The directive shifts FSP from STMD to NASA’s Exploration Systems Development Mission Directorate (ESDMD), which will lead the new FSP program (through the new position of Fission Surface Power Program executive), “with support from Office of General Counsel and Office of Procurement.” NASA staffing for the program is limited to “15 full-time engineer equivalents” and a “minimum viable structure (MVS) for its management team, composed of essential civil servant roles and supported by flexible, targeted contractor expertise.” The pared-down program structure is to “prioritize agility, reduce duplication, and focus on milestone-driven delivery” and “adopt streamlined internal approval pathways that prioritize decision velocity in support of critical milestones.”

Trump’s budget request for NASA for FY2026 included $350 million for “a new Mars Technology program” to “accelerate the development of high priority technologies for Mars,” which includes FSP. The funding is set to grow to $500 million starting in FY27.

What’s been replaced: Back in July 2020, NASA wanted to launch a complete FSP flight system before the end of 2026. Idaho National Laboratory took a lead role and issued an RFI for a reactor with a power output of at least 10 kW and a flight system mass of 2–3.5 metric tons.

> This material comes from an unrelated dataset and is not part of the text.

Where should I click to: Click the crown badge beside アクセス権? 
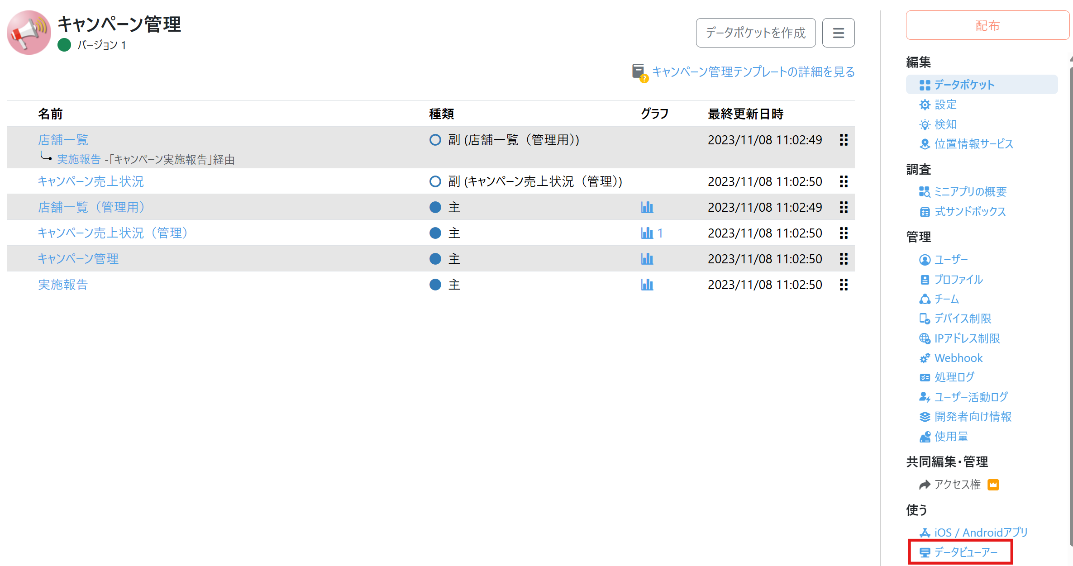[993, 485]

By the time a request for proposals was released in November 2021, the goal was for 40 kWe and a maximum mass of 6 metric tons, ready for launch “by the end of the decade.” Contractors worked through phase 1, and in January 2024, NASA expected to issue an open solicitation for phase 2 work in 2025. As recently as early January 2025, one of the awardees—Westinghouse, working with partner Aerojet Rocketdyne—announced it had received a contract to continue phase 1 work developing a scaled-down lunar version of its eVinci sodium-cooled microreactor. (Pivoting to the new specs, Westinghouse now describes its AstroVinci as capable of power ranges between 10 and 100 kWe, with either Brayton or Stirling power conversion.) The other awardees in 2022 were Lockheed Martin (partnered with BWX Technologies and Creare) and IX (a joint venture of Intuitive Machines and X-energy, partnered with Maxar and Boeing).

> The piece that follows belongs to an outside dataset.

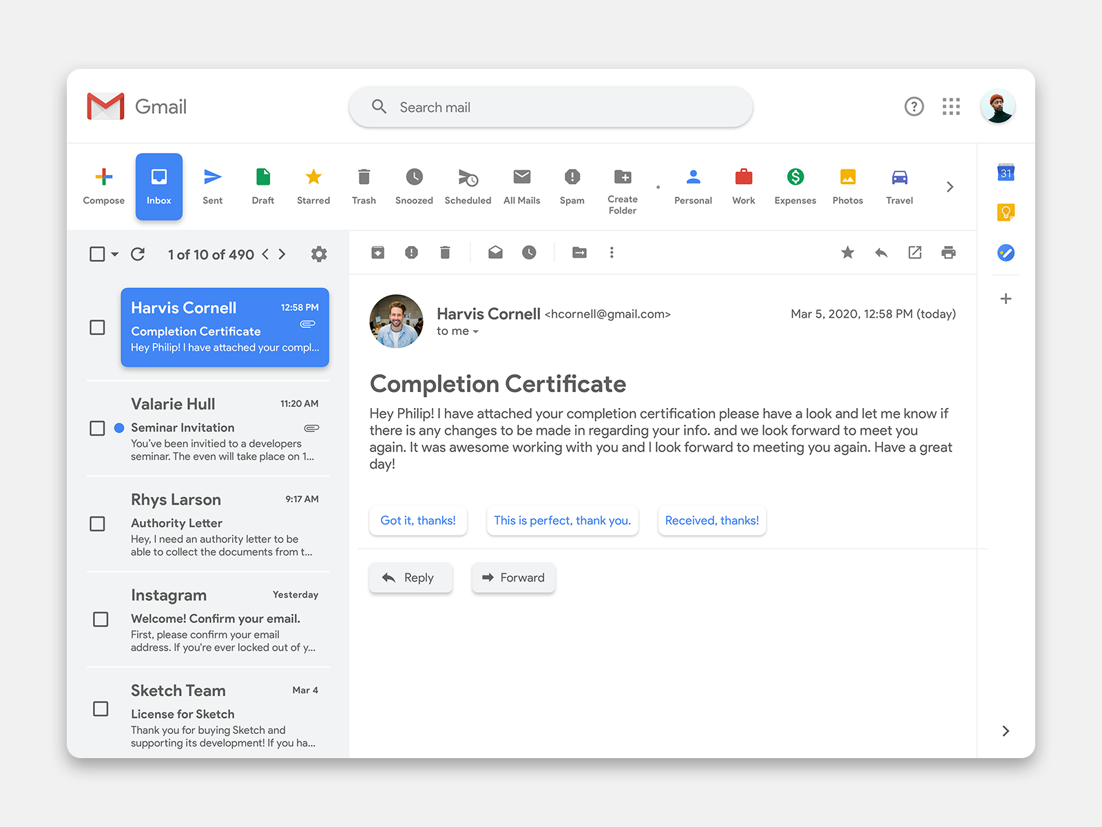
Task: Expand more labels with the chevron arrow
Action: pos(950,186)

A team of federal researchers at NASA Glenn Research Center, Los Alamos National Laboratory, and INL had been working on their own 40-kWe designs in parallel to the contractor teams chosen in 2022, specifically to compare two technologies—a gas-cooled Brayton cycle and a heat pipe Stirling engine.

That work, which was intended to “guide future architecture decisions and technology investments,” has been stopped. But earlier this year the team published a paper concluding that both systems were viable, with mass and thermal advantages for the Stirling option and simplified architecture for the Brayton option. Both government designs came in above the mass requirement, at about 7 metric tons.

This 2017 photo shows KRUSTY, the small HEU-fueled Kilopower Reactor Using Stirling Technology, led by NASA’s Glenn Research Center. (Photo: NASA Glenn Research Center).

FSP fuel—a timeline: Neither NASA’s directive nor the August 14 RFI specify a fuel or an enrichment level. Within the last 10 years, high-enriched uranium has fallen out of favor for space applications, with high-assay low-enriched uranium becoming the fuel of choice.

In 2017, the United States successfully operated and tested a small reactor—KRUSTY, the Kilopower Reactor Using Stirling Technology—fueled by a solid core cast from high-enriched uranium (pure uranium-235).

In March 2020, according to NASA, a Department of Energy reactor study concluded that HALEU FSP reactors could be designed to roughly the same weight as the KRUSTY system.

Trump’s Space Policy Directive-6 of late 2020 said that while the use of HEU in space is not prohibited, it “should be limited to applications for which the mission would not be viable with other nuclear fuels or nonnuclear power sources.”

In November 2021, INL published a set of frequently asked questions on the FSP program that said, “FSP reactors are limited to uranium fuel. No specific uranium enrichment is required. . . . There is no additional requirement on the fuel form or type. A moderator is not required.”

According to the paper published earlier this year by members of the STMD FSP team on the 40-kWe reactor program, “Based on guidance from STMD, all design studies were to assume [HALEU] with U-235 isotope enriched to 19.75 percent.”